‘“Thems what go in there like this”—the woman held a hand up, fingers pointing at the sky— “come out like this”—she tipped her hand until the palm was horizontal.’ (Loc 316)
In an alternative London in 1850, the Royal Society of the Esoteric Arts is recruiting raw, untrained magicians. And they are prepared to pay families handsomely for such talent. Benjamin Gunn and his sister Charlotte appear to have some magical capabilities and one of them is brought to the attention of the Society. This novella by Emma Newman tells the first part of their story, paving the way for more books in what is billed as “a new gaslamp fantasy series” by the author.
Brother’s Ruin is a short and entertaining novella which builds an interesting world around its characters. It’s Victorian England with magic, although Newman refrains from depicting magical battles in the vein of the Harry Potter books. The magic in this story is more restrained.
“I’d like you to ignite the wick without the use of any tools or assistance of any kind. You’re not permitted to touch the candle, but you may look at it. Do you understand the task?” (Loc 1256)
The characters are well fleshed out, if a little stereotypical at times: the strong-willed daughter, the nice-but-frail brother, the well-meaning yet foolish father, and the plain-speaking, rude villain from up North. This sounds dismissive but Newman does breathe life into these characters, and I wanted to know what would happen to them next. The brother began to annoy me after a while, but then isn’t that a sign of good writing; the words on the page provoking an emotional reaction in me, the reader?
There is a second plotline about some mysterious disappearances in the neighborhood which may or may not be linked to the Royal Society. In an attempt to aid her family, Charlotte becomes mixed up in this intrigue, leading her into a dangerous world which lurks just under the surface of “proper” Victorian society. Newman ties the threads of the story together as we approach the end and leaves the reader hungry for more.

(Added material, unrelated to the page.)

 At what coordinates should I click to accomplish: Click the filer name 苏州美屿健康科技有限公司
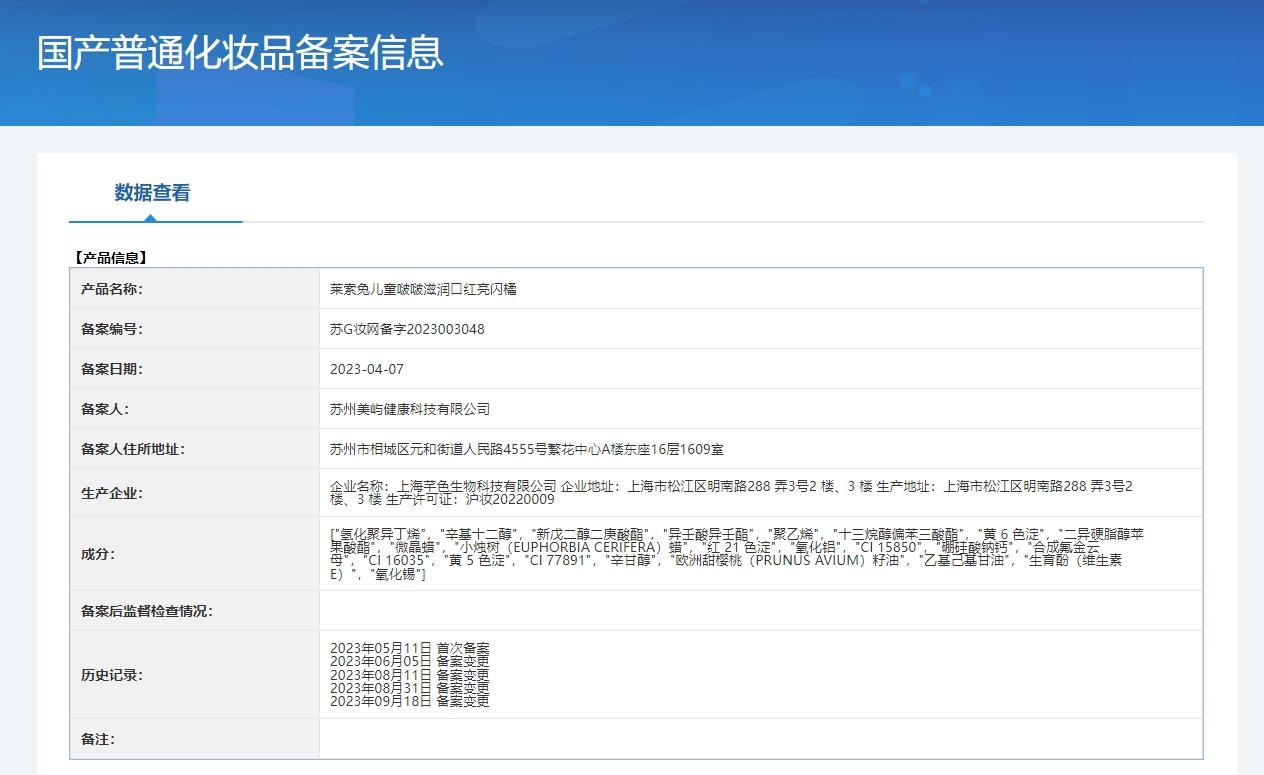tap(410, 409)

Overall, this was a light, enjoyable story which was fun to read but over too quickly. It feels like Newman used this novella as a set-up for the main story that will follow later this year. The depiction of magic is intriguing and reminded me a little bit of Jonathan Strange and Mister Norrell. The dialogue is a touch corny at times, and a character or two may annoy some readers, but I had a good time following Charlotte’s journey.